She stopped his speech with her hand. ‘I know. I, too, would have him refrain from this journey. But how would he think of himself, did he stay? How would we live, Umar and I, if between us lay this thing that I had stopped him doing? It is only to Taghaza. It is nothing.’

  ‘It is not nothing,’ Nicholas said. ‘Zuhra, I am a child of Umar’s strength as much as your children are. I would not exist but for him. And you are for him what he has been to me. I know he feels he must come, and I cannot stop him. But his force comes only from you, and he will return to renew it. He will return.’

  He was not sure. He had to seem sure.

  He spent the last night alone, walking the lanes of the city, and finding one lamp lit, in the gateway of the imam, the Katib Musa. As he hesitated, the porter’s voice spoke. ‘Lord. The Katib is asleep. He asked, if you passed, that you would enter, and sit in his library.’

  He sat until dawn, with the books under his hands, and his cheek on them. Then he rose, silent and stiff, and went for the last time to his house.

  There are few wells in the Sahara, and the journey between them depends on navigation as exact and as strict as that employed by a captain at sea, venturing out of sight of his port, and into waters unknown. In time of clear skies, the Sahara caravan makes its way as the birds do, and the captains: by the sun and the stars, and by whatever landmarks the sand may have left. But the winds blow, and dunes shift, and the marks left by one caravan are obliterated before the next comes. And so men will wander, and perish.

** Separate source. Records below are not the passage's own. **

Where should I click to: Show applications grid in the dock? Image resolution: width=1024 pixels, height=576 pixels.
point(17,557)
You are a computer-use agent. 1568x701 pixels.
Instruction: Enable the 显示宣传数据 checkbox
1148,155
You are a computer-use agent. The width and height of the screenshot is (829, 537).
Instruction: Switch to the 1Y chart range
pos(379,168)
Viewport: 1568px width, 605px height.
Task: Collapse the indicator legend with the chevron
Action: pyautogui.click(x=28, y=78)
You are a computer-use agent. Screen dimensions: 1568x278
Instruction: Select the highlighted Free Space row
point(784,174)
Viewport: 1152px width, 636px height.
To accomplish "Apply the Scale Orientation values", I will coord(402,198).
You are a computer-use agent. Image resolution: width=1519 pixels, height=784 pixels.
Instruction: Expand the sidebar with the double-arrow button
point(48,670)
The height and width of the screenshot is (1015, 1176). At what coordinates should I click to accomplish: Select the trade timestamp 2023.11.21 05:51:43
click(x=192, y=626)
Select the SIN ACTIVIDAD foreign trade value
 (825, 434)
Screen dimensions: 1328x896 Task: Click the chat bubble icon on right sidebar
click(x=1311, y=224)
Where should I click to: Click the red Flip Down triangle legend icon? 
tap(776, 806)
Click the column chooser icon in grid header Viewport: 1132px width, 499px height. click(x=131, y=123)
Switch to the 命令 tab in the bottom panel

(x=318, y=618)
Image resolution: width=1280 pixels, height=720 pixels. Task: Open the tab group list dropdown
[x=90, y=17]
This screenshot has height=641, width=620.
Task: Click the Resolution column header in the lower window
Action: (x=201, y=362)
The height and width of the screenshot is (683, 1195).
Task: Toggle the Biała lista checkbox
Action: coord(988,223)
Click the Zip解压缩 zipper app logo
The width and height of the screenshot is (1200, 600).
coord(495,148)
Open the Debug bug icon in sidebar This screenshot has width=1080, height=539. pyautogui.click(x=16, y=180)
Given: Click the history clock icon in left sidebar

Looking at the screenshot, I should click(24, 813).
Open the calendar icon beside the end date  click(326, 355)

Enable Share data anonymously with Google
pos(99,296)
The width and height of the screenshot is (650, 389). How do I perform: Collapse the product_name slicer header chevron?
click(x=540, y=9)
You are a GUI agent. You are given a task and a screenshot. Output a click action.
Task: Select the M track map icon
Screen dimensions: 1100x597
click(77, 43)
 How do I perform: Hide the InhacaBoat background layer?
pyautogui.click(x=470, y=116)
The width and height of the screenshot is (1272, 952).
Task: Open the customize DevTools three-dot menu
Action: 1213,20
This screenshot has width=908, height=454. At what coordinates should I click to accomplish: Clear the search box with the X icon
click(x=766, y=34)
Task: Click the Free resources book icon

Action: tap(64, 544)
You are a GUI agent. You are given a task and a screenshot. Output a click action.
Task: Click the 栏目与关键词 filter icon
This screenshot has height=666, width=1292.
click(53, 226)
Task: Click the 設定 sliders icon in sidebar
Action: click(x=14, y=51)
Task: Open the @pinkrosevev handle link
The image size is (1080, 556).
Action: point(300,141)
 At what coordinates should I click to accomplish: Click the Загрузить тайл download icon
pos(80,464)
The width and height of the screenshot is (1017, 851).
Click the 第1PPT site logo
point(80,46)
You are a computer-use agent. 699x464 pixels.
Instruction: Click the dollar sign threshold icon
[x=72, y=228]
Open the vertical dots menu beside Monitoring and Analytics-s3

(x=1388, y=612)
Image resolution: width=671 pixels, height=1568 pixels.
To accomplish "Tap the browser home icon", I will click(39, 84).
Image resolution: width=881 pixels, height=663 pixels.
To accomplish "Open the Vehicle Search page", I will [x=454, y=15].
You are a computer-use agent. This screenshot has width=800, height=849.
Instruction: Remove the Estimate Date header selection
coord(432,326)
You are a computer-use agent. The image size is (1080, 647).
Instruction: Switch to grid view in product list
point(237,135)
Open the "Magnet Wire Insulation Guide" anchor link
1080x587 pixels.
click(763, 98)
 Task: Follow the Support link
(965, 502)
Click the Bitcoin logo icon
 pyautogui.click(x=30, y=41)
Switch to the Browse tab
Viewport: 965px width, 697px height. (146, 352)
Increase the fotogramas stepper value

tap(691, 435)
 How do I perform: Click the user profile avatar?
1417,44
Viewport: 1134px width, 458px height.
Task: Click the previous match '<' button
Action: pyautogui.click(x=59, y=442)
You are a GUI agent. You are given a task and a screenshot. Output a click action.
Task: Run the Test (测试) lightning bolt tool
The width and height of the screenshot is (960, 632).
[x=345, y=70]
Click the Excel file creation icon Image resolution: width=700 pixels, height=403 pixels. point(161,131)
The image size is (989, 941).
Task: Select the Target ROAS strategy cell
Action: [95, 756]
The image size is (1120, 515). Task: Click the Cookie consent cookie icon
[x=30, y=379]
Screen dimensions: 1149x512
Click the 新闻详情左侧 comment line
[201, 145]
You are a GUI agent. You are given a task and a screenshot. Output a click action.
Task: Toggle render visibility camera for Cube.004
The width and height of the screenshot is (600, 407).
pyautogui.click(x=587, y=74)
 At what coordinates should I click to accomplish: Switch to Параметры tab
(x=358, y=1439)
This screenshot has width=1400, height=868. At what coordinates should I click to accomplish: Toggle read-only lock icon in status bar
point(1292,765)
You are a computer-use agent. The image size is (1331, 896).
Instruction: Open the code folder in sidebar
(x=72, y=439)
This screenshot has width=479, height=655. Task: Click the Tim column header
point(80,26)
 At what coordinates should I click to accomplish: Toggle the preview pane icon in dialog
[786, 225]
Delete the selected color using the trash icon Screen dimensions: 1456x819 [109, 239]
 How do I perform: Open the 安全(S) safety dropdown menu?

  The guide Umar had chosen for Nicholas was a Mesufa Tuareg, and blind. For two days, walking or riding, he turned the white jelly of his sightless eyes to the light and the wind, and opened his palpitating black nostrils to the report of the dead, scentless sand which was neither scentless nor dead, but by some finesse of aroma proclaimed its composition and place. At each mile’s end, he filled his hands with the stuff and, rubbing, passed it through his brown fingers. Then he smiled, and said, ‘Arawan.’

  ‘Umar,’ Nicholas said. ‘I hope you know what you’re doing.’

  To begin with, they spoke very little. With the rest, they walked through the first night and part of the day, halting rarely. Sleep was brief, and taken by day. During the worst of the heat, they lay with the camels under the white, shimmering sky, and ate, and rested.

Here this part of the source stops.